I'm really scared right now that I won't win this battle. Has anyone gone through something similar? Has anyone been succcesful?


----------



## LarryT (May 12, 2009)

They had better grandfather you in like the dog owners or get a lawyer! :x No way you can lose, IMO!


----------



## Nancy (Aug 22, 2008)

Legally, I don't think they can make you get rid of them since they allowed them to begin with. I think the grandfather clause has to apply in all things like this. 

Wild animals, how ridiculous. :roll:


----------



## NoDivision (Aug 29, 2010)

The wild animals thing drives me crazy. They are trying to say they fit in the same category ad squirrles and raccoons. You can buy hedgehogs at pet stores (not that I tink you should) right next to hamsters and guinea pigs!


----------



## pink-ster (Mar 3, 2012)

Fight it for sure. I'm not sure how it is there but in Canada no one can legally even say 'No Pets'. Even apt buildings aren't allowed to tell you you cant have a dog. I'd find a lawyer or a friend in lawschool or something and get some advice. No way would I let them win.


----------



## NoDivision (Aug 29, 2010)

landlors are allowed to lay down restrictions on what you can and can't have in their properties - it's private property after all. But those things have to be disclosed when you move in and if their is a change in policy generally you go by what was in place at the time you first signed your lease.


----------



## raerysdyk (Oct 21, 2011)

I agree with what everyone else is saying. You should be grandfathered in per your original lease that you signed. I would fight it the entire way- worst case scenario? Lawyer up. No landlord can make you give up your adorable little ones! :x


----------



## NoDivision (Aug 29, 2010)

I do not in any way shape or form have the funds to afford any kind of legal representation at all. So if it comes to the point where I either get rid of the hedgehogs or take them to court, I'm afraid it will have to be the hedgehogs D:

I hope it doesn't get that far...


----------



## alyssinreality (Jan 18, 2012)

Psh I would be leaving and moving in with a friend or something before getting rid of my hedgie. But I don't think they can possibly have an argument if they let the other people keep their dogs.


----------



## Tara151 (Jan 9, 2012)

Maybe you could just say you're going to get a lawyer and they will let you keep them because they don't want to have to deal with all the legal stuff.


----------



## LarryT (May 12, 2009)

Tara151 said:


> Maybe you could just say you're going to get a lawyer and they will let you keep them because they don't want to have to deal with all the legal stuff.


Good idea!  Bluff them!


----------



## NoDivision (Aug 29, 2010)

If moving out and finding somewhere else to live were a posibility I'd be all over it.
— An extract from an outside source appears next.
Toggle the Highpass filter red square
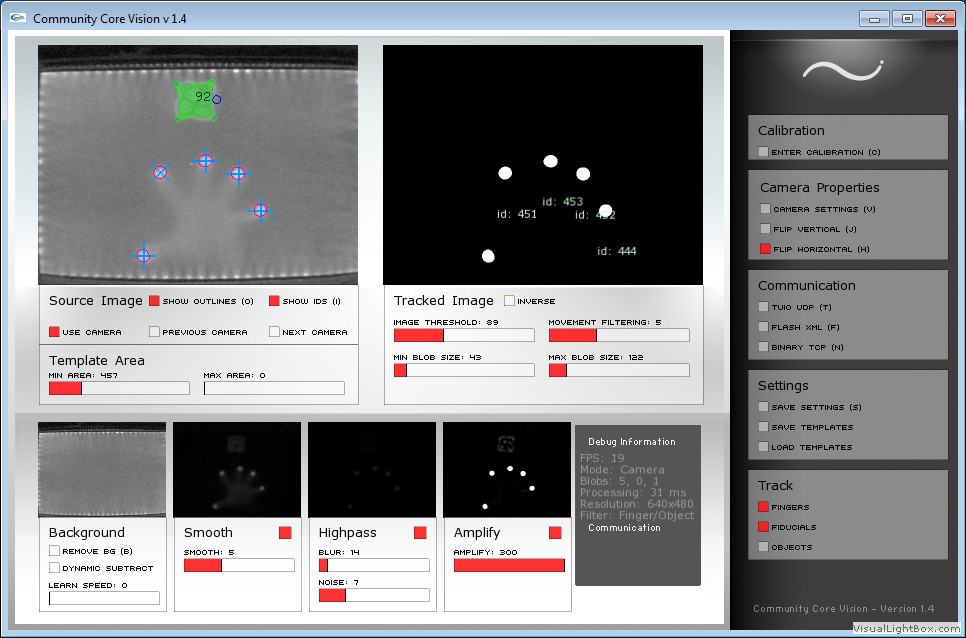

If they had told me this BEFORE my lease ran out I'd have been apartment hunting the past few months. But I have nowhere else to go at this point. 
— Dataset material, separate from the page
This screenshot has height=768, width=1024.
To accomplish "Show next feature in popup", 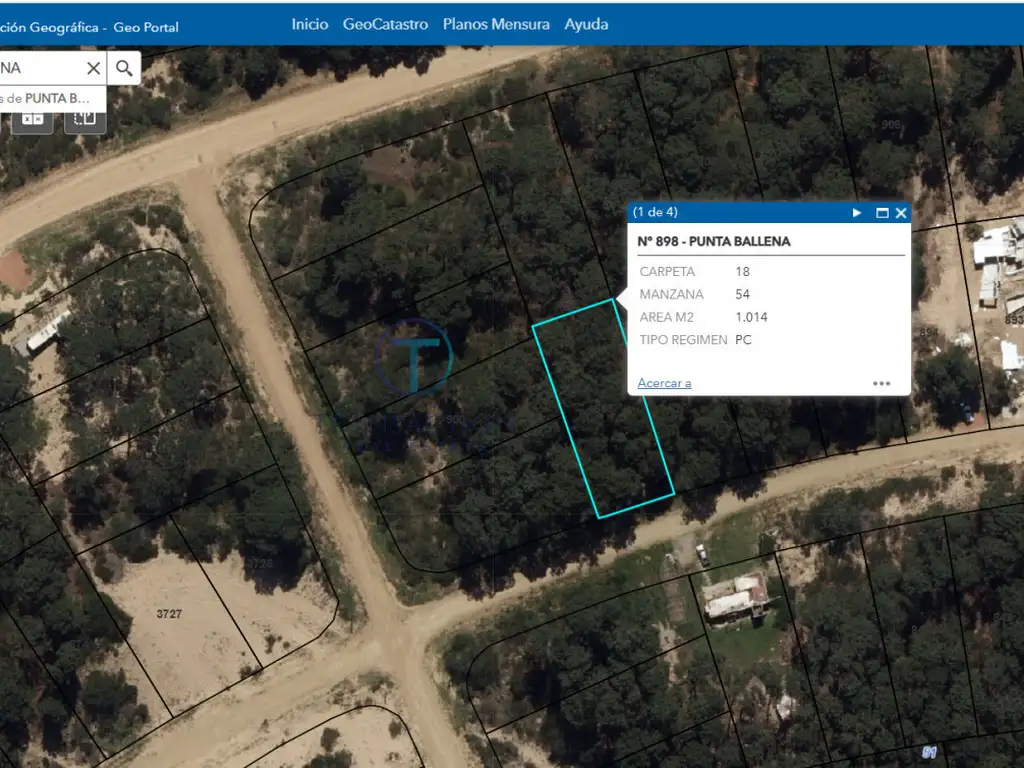I will (857, 213).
I really hope the dog argument gets me somewhere. I don't see why some tennants should get special treatment when others have to get rid of their pets.


----------



## GoldenEyes (Nov 4, 2011)

Okay im in Canada so I dont know if this will help but here you can take them to court WITHOUT a lawyer, you just tell the tribunal (like a judge but not lol) your issue and the tribunal decides. Since this issue is pretty straight forward I dont really think a lawyer will be needed.

Honestly, I would look up your Landlord and Tenant Act or whatever it's called in the US, and read up on it. It's important to have it anyway if you're living in an apartment.


----------



## Rainy (Jul 27, 2011)

http://portal.hud.gov/hudportal/HUD?src=/topics/rental_assistance/tenantrights

This is a government website that explains your tenant rights, specifically for the state where you live. I'm not sure where you are, but I'm in Michigan and there was an advocacy group with a phone number to call. Look up your state and see if there is an advocacy group. It doesn't hurt to make a phone call to get some advice. If they say they can't help you over the phone and you need to make an appointment and pay a fee, then at least you tried. Hope this helps.


----------



## pink-ster (Mar 3, 2012)

Where I live, it is not legal for them to say no pets allowed. 
http://www.moneyville.ca/article/924116 ... nforceable

I lived in a buliding for years with 3 cats and a dog along with ferrets. The lobby had a sign that said 'No Pets' but it was just to discourage ppl. Even the rental agents had dogs.


----------



## readthebook2 (Jan 16, 2012)

I wouldn't threaten w a lawyer unless it is your last choice. 
You want to keep things as civil as possible. 
Since they grandfathered in the dogs I don't see
How they can not grandfather in other previously-allowed pets. 
Maybe helping to educate them about hedgehogs would help them
back down-- just basic facts about what they really are, etc. Ive heard 
People think hedgehogs were porcupines and ground hogs so perhaps education would help. 
Maybe show them a photo of the clean cage with hedgie so
They get it-- I assume they allow hamsters? I know you're very
Emotional right now but try to be matter of fact and keep
Things civil- it can only benefit you in the long run.


----------



## pink-ster (Mar 3, 2012)

Another thing..even if they say get out now.. you legally dont have to. I legally have at least 60 days before I have to be out even if my landlord tells me I have to leave. Plenty of time to look for a new place. I dont think its fair to the hedgies to just get rid of them 

Look up your rights and act on them. Hopefully though they just give in and say its ok to keep them.


----------



## ThePliny (Jun 3, 2010)

Are you a University/College student? A lot of post-secondary institutions, especially those with law schools, will offer legal representation for students at a low or non-existent price. It might be worth looking into.
What a ridiculous situation. I hope it all gets sorted out soon. I agree with everyone that you should be grandfathered in. If the worst happens and they refuse to allow the hedgies, is there anywhere your two boys can stay while you look for somewhere new to live?


----------



## LarryT (May 12, 2009)

Being civil sounds good but don't let them run you over.  There is no way people with dogs get grandfathered in and other animals do not, the law don't work that way.


----------



## NoDivision (Aug 29, 2010)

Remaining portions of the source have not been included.